The mother says the girl was so intimidated by the inspection process that she was too scared to eat all of her homemade lunch. The girl ate only the chicken nuggets provided to her by the school, so she still didn’t eat a vegetable.
“… I can’t put vegetables in her lunchbox. I’m not a millionaire and I’m not going to put something in there that my daughter doesn’t eat and I’ve done gone round and round with the teacher about that and I’ve told her that. I put fruit in there every day because she is a fruit eater. Vegetables, let me take care of my business at home and at night and that’s when I see she’s eating vegetables. I either have to smash it or tell her if you don’t eat your vegetables you’re going to go to bed.”
The mother added, “It’s just a headache to keep arguing and fighting. I’ve even wrote a note to her teachers and said do not give my daughter anything else unless it comes out of her lunchbox and they are still going against me and putting a milk in front of her every day.
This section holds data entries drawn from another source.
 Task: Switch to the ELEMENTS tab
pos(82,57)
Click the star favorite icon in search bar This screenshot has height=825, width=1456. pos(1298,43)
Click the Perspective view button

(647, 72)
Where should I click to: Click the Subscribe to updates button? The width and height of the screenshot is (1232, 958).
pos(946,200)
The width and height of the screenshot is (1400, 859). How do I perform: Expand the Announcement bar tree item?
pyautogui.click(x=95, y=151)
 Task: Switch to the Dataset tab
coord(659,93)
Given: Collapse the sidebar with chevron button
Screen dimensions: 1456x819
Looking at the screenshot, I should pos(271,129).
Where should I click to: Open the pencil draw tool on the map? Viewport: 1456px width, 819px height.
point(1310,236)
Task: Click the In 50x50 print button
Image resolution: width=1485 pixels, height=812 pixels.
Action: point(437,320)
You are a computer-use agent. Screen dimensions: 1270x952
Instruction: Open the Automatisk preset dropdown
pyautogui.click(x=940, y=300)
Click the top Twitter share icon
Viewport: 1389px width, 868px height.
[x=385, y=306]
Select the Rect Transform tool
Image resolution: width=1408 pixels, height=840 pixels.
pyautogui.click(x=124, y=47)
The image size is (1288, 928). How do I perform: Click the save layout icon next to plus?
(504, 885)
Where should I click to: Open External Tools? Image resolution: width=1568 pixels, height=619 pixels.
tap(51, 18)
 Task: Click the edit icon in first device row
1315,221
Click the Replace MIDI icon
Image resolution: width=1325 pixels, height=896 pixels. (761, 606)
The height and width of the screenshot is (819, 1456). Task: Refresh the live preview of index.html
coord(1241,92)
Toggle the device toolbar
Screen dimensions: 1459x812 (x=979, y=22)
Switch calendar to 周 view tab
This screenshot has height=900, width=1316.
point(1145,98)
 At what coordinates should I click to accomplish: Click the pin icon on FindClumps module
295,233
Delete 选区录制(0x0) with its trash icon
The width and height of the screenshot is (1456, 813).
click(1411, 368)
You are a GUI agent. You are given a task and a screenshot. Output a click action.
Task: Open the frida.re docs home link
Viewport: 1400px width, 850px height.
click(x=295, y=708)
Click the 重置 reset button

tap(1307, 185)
The government inspector was from the Early Childhood Environment Rating Scale-Revised program at the FPG Child Development Institute at the University of North Carolina at Chapel Hill. The program gives schools a grade based on standards that include USDA meal guidelines enforced by the N.C. Division of Early Childhood Development.
The nutrition standards for pre-K lunch require milk, two servings of fruit or vegetable, bread or grains and a meat or meat alternative. The school didn’t receive a high grade from the January assessment because the home-made lunches didn’t meet those guidelines. The mother points out the only thing on that list her daughter’s home lunch didn’t have was milk, so she doesn’t understand why the girl was given a complete school meal as a supplement.
This is wrong on so many levels I don’t even know where to begin. Probably the most obvious place is to point out the panic and irrational stupidity that ensued when “inspectors” showed up. Apparently any amount of idiocy is tolerable if such idiocy prevents write-ups by the inspector. Because write-ups might mean more visits from other inspectors or, horror of horrors, a loss of funding.
When children – 4 year olds! – are harassed because school officials are scared of state inspectors, the schools have ceased to be servants of the public and have begun serving the government. They have also demonstrated that their administrators value saving their own asses and worshiping the system above serving the best interest of the students.
One more thing. As the parent of a child with Asperger’s Syndrome, which manifests itself prominently in eating habits and food choices, I can tell you that this type of meddling with kids’ home-made lunches is at least unnecessary and at most disastrous. All parents pack a school lunch with foods they know their children will eat. Most of us can’t afford to buy foods that will be thrown away. And with shrinking lunch periods (my kids have as few as 20 minutes on some days) parents also know that their kids need foods that they can eat quickly.
Most of us understand that there are a lot of low income households out there that do not provide balanced nutrition for their children. But interfering with everyone’s lunch in order to provide nutritional “intervention” for those kids is a very stupid way to handle that problem.